My Secret Life as an Author
by Joshua Edward Smith
My self-published first novel had been out for a little more than a month, when my wife and I were walking to our favorite restaurant to meet friends for dinner. “Do you think…” I hesitated. “I mean maybe…” Oh, fuck it, I thought. “Would it be okay if I told them about my book?” I finally asked.
My wife shrugged. “I guess so,” she said. “I’m sure they can keep a secret.”
And there you have it. My secret life as an author. Where I am reduced to asking my wife for permission to tell close friends about the fact that I wrote a novel. Sigh.
We will be at a party, and someone will ask, “So, anything new?” And I’ll think, Hell yes! I wrote a fucking novel!, but I’ll say “Work’s been busy. You know, same old, same old.” Sigh.
So the dinner was great. We talked about all sorts of things, and the whole time I’m wondering if there might be a good chance to drop my little bombshell. Finally, the topic turns to the education of our children, which apparently now includes a reading technique in which the children are constantly required to stop reading. Or something. I didn’t exactly follow, because the adrenaline was building in my bloodstream. And then like Ralphie in A Christmas Story, peering up from the top of the slide at Santa, I blurted out my version of the “I want a Red Rider…” speech: “I wrote a novel.” (My speech wasn’t nearly as long as Ralphie’s speech, obviously. But I delivered it with the same passion.)
They looked at me across the booth, mouths agape. I should probably mention that one of these friends is a college English professor. “You what?” “A novel?” “When?” “Why didn’t you tell us?” “Is it done?” “What’s it called?” “What’s it about?” “You’ll put your eye out, kid.” (Okay, maybe not that last one). A dozen questions fired off in such quick succession, I didn’t get to answer any of them.
At this point, I’m glowing, I suspect. I start telling them about it, and decide that’s too hard, so I pull out my phone and find the book on Amazon, and hand my phone over so they can read the blurb, and see the cover and everything.
I don’t consider my novel erotica. It’s a love story, involving people who really like to have sex. Kinky sex. And there’s my problem in a nutshell: my novel that dives deep into the human mind, and uses physics metaphors to explore human bonds, and generally takes the reader on an emotional roller coaster—none of that matters, because it’s a sex book.
And even in literature, which is supposed to be free and honest and pure—even there, sex is taboo. If people enjoy sex, or have unusual sexual interests, or are motivated by sex, then your book is something that must be hidden from the children. And the PTA. And everybody else you know “in real life.” Thank God for Twitter.
My Twitter identity is pretty neatly cleaved off from my “in real life” identity.
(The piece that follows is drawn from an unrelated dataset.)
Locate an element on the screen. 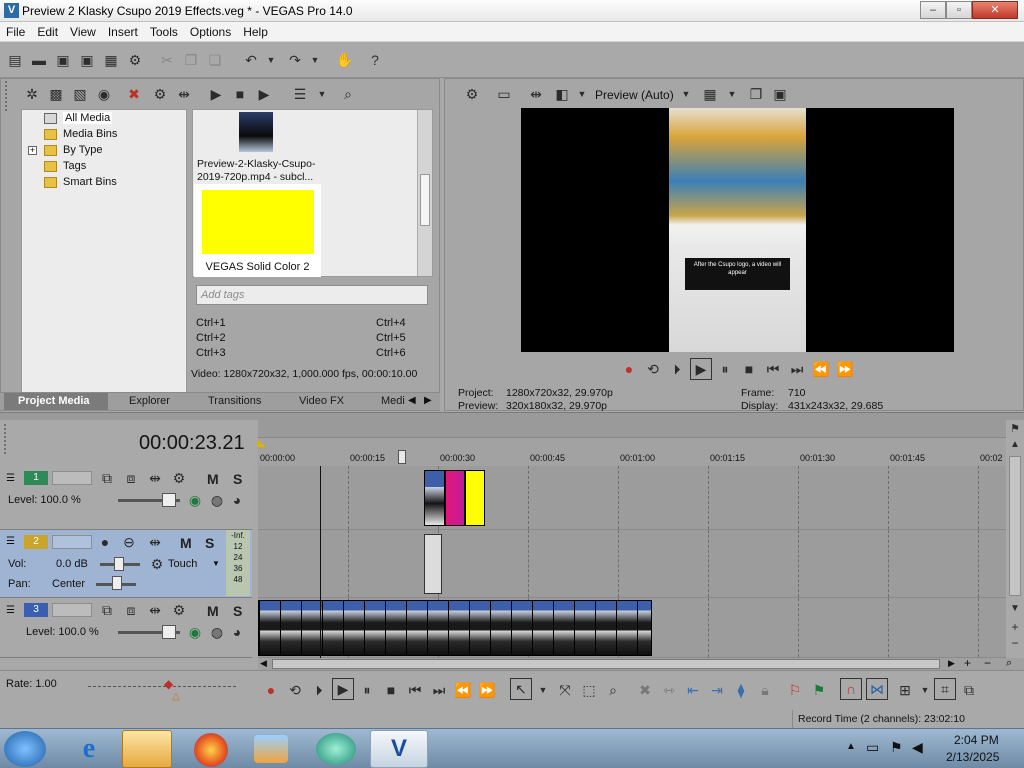 Image resolution: width=1024 pixels, height=768 pixels. scroll-up-icon: ▲ is located at coordinates (1015, 445). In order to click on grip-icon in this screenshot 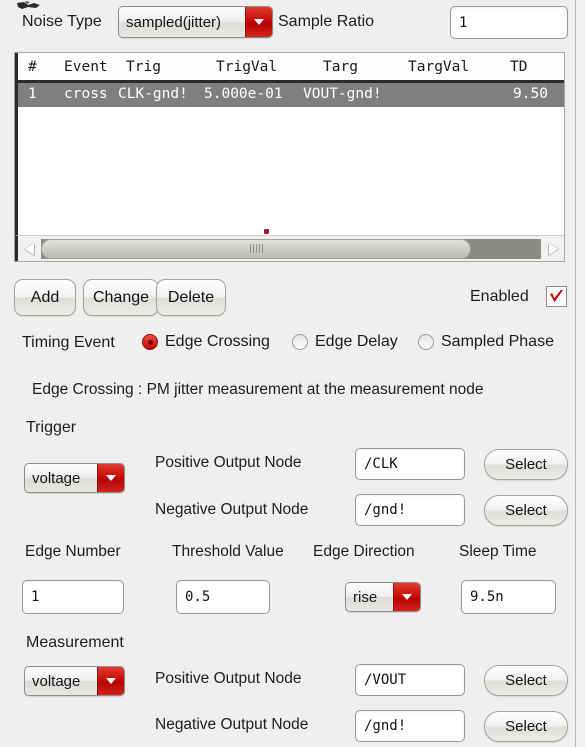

So on Twitter, I’m free to be an author, and talk about writing, and be the person who wrote a sexy book. And I extended my Twitter identity to a blog, so I can drill down deeper and talk about my process, and my myriad marketing efforts, and all the strange and horrible things I’m learning about being a self-published author in the time of Amazon.
I signed a copy of my book and gave it to my friend, the college English professor. My wife made her swear to hide it from her children, because she desperately wants to help my kids avoid the “Your dad writes porn” scandal. My friend loved it. She told me it made her think of the Nadine Gordimer quote, “Write as if you were already dead.” She said she was proud of me for embracing that ethic.
I published my book under my real name. I had already sworn to my wife that I wouldn’t talk about my book on Facebook where her friends would see. And I promised to keep it a secret from everyone who would be as mortified as she that her husband wrote porn. (I didn’t write porn, dammit!) But I just couldn’t bear to not put my real name on my baby. That was a bridge too far, so my actual full name is blazoned across the cover of my book. And someday, probably, word will get out in this little town that the Joshua Edward Smith they all know is the same Joshua Edward Smith that wrote that dirty physics book. But as long as it isn’t my fault when it happens, I think my wife will probably forgive me.
So that’s when this writer went wrong. I went wrong by telling the story that was spilling out of my head. By writing as if I were already dead. By letting my characters be who they are, and letting them tell me what happens because of that. And so I’ve created a work that I’m immensely proud of, but have to hide from everyone I know “in real life.” Sigh.